■ Исходный материал

============

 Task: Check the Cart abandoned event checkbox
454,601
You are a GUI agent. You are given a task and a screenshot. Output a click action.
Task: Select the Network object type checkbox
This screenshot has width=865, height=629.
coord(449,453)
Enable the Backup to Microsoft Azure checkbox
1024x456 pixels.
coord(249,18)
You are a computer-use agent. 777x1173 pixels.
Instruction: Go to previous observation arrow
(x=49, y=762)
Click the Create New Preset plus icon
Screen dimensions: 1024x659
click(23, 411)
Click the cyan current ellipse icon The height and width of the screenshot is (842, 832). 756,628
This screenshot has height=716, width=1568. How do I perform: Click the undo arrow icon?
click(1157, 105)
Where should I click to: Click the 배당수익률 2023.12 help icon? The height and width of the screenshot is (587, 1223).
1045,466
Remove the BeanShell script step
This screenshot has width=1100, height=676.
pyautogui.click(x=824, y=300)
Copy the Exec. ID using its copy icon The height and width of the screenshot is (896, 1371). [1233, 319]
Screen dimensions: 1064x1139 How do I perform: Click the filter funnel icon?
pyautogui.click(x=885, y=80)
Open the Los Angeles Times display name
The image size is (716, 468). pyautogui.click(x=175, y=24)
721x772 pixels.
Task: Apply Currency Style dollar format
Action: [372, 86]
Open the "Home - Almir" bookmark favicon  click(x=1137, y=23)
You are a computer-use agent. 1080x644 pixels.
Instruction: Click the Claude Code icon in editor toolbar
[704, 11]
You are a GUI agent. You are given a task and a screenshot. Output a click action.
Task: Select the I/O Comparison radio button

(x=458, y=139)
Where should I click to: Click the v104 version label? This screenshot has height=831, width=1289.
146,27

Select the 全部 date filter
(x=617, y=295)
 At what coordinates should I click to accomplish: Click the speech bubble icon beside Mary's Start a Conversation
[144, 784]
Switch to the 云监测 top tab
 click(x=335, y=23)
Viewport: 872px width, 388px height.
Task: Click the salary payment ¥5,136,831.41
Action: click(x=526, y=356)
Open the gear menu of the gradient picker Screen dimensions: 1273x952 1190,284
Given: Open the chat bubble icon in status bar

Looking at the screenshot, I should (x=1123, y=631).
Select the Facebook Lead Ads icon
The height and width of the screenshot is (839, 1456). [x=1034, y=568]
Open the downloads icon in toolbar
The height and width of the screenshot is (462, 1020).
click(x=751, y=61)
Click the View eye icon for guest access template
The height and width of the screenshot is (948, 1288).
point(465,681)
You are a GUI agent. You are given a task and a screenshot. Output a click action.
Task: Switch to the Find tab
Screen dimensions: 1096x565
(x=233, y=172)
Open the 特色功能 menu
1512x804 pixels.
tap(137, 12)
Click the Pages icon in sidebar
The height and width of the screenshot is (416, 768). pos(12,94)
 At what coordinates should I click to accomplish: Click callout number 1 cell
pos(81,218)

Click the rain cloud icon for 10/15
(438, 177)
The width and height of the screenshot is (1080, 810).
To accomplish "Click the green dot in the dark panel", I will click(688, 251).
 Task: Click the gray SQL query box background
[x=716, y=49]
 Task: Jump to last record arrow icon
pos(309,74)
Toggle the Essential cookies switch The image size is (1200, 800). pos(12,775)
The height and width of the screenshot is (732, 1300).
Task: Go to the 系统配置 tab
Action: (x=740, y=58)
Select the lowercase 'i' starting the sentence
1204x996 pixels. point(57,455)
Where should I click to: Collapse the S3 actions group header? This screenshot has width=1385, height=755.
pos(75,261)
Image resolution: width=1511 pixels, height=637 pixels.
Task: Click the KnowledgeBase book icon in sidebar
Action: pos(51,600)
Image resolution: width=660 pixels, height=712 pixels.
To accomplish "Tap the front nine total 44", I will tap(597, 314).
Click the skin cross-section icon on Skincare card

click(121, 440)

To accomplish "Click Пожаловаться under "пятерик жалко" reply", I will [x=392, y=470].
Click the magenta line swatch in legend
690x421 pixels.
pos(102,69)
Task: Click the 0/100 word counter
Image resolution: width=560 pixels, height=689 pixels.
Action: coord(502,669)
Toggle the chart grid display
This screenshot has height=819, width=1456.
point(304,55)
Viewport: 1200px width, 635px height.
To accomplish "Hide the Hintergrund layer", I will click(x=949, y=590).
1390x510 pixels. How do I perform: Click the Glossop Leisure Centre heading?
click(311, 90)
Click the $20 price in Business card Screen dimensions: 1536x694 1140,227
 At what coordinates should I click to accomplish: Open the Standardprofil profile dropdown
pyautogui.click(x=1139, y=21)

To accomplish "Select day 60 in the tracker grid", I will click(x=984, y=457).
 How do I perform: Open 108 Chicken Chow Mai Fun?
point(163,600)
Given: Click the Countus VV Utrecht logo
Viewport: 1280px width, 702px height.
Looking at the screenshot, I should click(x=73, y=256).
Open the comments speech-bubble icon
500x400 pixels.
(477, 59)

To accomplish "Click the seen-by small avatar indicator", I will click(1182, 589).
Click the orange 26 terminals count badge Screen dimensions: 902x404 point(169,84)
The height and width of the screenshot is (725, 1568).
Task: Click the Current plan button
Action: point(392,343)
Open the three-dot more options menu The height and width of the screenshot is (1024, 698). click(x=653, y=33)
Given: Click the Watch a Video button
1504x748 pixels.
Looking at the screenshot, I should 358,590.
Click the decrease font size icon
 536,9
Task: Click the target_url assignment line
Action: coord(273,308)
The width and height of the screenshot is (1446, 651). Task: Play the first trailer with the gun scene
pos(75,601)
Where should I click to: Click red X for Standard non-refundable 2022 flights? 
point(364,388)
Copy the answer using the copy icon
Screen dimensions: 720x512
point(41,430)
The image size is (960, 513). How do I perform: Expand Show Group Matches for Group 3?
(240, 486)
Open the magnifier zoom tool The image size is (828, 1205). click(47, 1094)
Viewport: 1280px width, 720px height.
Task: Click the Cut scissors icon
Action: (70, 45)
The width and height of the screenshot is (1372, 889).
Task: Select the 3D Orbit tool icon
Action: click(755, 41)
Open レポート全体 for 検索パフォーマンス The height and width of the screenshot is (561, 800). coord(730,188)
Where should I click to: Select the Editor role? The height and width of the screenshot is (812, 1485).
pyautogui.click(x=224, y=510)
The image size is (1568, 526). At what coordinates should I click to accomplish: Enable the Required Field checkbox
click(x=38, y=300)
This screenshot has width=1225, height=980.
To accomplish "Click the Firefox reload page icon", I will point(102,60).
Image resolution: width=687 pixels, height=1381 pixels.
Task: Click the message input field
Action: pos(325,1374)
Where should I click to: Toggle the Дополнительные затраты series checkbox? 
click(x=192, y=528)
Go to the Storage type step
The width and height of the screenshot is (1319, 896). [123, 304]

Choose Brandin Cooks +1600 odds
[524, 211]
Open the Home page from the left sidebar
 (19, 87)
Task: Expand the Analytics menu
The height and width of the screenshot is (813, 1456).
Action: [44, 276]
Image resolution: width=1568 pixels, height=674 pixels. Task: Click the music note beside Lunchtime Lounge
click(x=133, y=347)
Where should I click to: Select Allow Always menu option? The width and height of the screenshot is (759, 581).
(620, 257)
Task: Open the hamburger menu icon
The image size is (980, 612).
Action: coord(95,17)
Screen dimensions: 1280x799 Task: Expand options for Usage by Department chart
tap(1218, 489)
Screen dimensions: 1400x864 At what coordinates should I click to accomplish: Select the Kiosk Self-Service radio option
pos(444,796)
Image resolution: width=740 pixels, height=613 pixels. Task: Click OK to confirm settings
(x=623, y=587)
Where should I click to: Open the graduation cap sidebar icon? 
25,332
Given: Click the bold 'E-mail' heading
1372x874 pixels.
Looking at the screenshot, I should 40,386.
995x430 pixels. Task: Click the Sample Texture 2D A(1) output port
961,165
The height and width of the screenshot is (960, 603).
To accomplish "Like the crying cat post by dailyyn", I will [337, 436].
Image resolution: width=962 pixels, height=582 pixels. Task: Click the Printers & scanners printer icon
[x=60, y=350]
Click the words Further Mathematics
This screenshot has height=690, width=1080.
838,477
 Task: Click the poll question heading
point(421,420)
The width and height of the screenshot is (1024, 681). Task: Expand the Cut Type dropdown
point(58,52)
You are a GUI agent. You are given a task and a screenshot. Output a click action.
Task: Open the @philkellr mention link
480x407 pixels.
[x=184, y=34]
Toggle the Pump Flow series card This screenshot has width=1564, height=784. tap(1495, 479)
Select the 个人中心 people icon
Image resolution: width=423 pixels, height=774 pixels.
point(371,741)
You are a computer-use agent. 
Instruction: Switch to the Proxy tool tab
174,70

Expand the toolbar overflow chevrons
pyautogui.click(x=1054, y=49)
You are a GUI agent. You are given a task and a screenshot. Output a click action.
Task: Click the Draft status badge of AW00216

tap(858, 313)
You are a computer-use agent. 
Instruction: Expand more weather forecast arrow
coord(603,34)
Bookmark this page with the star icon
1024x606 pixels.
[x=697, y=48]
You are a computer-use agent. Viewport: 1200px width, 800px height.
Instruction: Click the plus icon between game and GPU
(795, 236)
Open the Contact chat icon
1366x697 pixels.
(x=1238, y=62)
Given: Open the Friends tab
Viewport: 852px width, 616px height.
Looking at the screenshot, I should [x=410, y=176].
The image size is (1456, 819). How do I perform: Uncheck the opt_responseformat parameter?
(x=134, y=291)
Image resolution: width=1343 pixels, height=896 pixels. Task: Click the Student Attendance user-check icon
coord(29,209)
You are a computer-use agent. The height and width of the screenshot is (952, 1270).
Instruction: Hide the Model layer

============

■ Задание
Замените «Hide» на «Show» в строках начиная со строки с «Image resolution: width=1343» и до конца пунктов включительно. Перепишите эти строки, ничего больше не меняя.

■ Полный ответ
Image resolution: width=1343 pixels, height=896 pixels. Task: Click the Student Attendance user-check icon
coord(29,209)
You are a computer-use agent. The height and width of the screenshot is (952, 1270).
Instruction: Show the Model layer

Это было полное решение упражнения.